(Collected data)
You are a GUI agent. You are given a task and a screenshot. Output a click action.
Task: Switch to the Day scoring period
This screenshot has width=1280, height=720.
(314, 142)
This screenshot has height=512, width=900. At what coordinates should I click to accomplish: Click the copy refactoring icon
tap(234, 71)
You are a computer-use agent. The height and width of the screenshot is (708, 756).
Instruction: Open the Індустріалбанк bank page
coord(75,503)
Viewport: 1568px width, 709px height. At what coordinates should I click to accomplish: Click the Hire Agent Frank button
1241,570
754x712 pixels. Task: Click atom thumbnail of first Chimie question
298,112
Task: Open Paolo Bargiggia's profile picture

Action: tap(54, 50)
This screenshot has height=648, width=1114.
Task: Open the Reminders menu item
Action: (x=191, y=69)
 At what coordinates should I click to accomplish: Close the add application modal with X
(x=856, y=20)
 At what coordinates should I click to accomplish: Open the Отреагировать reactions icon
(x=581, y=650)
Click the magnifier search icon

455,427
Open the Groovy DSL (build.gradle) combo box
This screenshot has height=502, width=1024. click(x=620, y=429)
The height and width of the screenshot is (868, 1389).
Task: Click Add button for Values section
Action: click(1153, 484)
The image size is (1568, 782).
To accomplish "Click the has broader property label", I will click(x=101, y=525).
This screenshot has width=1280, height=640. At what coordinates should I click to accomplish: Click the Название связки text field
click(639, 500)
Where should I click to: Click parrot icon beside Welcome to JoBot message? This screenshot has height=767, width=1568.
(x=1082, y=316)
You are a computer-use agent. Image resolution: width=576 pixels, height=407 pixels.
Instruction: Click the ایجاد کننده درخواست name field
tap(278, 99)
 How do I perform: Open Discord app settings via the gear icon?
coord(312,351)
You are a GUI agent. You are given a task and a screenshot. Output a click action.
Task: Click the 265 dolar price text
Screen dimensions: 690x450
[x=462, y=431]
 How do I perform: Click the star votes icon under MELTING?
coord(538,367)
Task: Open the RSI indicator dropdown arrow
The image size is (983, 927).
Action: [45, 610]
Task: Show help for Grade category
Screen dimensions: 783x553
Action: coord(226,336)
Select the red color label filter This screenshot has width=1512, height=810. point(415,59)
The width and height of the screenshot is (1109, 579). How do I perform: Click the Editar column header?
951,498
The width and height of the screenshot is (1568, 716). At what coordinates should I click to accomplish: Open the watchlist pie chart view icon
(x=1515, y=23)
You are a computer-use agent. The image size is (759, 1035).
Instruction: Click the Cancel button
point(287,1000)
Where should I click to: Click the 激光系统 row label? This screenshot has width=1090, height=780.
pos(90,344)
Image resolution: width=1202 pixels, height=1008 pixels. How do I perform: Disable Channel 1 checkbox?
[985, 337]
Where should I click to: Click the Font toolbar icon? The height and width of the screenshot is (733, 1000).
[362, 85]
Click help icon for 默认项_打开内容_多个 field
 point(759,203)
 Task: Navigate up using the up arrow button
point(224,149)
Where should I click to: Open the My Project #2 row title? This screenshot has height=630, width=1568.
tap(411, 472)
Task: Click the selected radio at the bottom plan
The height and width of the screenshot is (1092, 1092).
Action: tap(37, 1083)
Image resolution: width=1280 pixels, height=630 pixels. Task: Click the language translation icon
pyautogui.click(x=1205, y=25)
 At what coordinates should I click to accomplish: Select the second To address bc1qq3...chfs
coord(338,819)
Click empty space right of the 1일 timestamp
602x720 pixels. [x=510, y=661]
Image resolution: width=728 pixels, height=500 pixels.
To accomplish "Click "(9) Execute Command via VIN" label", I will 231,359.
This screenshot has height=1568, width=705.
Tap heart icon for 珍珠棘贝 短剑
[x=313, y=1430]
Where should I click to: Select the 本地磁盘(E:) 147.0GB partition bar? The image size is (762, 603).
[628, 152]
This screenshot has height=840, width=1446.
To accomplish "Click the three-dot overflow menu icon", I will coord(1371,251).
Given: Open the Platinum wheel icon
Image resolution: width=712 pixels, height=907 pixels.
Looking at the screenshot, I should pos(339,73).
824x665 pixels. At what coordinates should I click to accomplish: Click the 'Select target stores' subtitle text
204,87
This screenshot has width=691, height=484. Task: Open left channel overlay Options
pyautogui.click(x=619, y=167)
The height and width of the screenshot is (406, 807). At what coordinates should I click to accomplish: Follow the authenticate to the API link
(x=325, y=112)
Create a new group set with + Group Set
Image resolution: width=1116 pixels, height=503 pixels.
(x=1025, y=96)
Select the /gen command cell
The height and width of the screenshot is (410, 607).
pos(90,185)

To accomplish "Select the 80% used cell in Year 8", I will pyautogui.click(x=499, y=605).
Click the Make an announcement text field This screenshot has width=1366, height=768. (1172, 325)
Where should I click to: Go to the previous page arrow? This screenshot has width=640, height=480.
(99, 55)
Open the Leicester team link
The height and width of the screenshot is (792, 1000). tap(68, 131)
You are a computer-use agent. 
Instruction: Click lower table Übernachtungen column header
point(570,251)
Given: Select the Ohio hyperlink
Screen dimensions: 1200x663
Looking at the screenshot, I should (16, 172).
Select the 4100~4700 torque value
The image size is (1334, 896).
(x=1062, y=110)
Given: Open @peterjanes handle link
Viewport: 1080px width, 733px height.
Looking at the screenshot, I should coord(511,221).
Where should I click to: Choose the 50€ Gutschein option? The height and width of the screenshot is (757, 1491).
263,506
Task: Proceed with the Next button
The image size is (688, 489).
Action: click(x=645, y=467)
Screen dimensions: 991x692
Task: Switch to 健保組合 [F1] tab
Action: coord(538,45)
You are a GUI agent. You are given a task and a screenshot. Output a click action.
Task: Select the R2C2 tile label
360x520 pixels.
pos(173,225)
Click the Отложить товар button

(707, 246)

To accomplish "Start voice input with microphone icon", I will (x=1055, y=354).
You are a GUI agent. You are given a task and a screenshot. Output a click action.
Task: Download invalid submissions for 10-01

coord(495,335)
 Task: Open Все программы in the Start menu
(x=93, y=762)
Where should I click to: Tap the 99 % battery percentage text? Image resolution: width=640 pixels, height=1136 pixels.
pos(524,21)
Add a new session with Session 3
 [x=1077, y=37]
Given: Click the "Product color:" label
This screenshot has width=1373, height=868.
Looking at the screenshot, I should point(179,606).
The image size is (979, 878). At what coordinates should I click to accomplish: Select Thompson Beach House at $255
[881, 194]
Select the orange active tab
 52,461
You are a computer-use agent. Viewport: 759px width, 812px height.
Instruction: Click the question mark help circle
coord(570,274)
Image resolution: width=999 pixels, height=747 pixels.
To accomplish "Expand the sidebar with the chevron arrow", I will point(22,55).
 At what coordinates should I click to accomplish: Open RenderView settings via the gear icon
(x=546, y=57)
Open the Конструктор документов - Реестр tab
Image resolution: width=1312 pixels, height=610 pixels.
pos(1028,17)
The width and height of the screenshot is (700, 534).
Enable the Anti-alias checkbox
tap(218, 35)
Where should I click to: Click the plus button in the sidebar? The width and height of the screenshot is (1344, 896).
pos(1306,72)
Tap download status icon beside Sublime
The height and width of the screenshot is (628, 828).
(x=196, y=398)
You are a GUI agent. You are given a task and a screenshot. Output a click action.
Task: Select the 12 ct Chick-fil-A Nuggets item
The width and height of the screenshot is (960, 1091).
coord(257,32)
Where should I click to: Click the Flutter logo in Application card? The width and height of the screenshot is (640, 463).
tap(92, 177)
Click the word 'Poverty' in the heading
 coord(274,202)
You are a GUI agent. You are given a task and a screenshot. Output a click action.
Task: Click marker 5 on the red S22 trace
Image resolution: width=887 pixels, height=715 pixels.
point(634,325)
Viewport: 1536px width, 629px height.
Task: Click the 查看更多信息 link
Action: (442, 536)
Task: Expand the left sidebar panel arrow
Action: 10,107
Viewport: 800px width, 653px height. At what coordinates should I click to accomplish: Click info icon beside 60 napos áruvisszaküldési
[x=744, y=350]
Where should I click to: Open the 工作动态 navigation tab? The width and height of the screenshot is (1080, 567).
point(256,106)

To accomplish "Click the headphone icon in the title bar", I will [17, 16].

* Work to complete *
Among the records, find every line holding the word "will" and copy it.

* Answer to the exercise *
To accomplish "Click the has broader property label", I will click(x=101, y=525).
To accomplish "Click "(9) Execute Command via VIN" label", I will 231,359.
To accomplish "Click the three-dot overflow menu icon", I will coord(1371,251).
To accomplish "Select the 80% used cell in Year 8", I will pyautogui.click(x=499, y=605).
To accomplish "Start voice input with microphone icon", I will (x=1055, y=354).
To accomplish "Expand the sidebar with the chevron arrow", I will point(22,55).
To accomplish "Click the headphone icon in the title bar", I will [17, 16].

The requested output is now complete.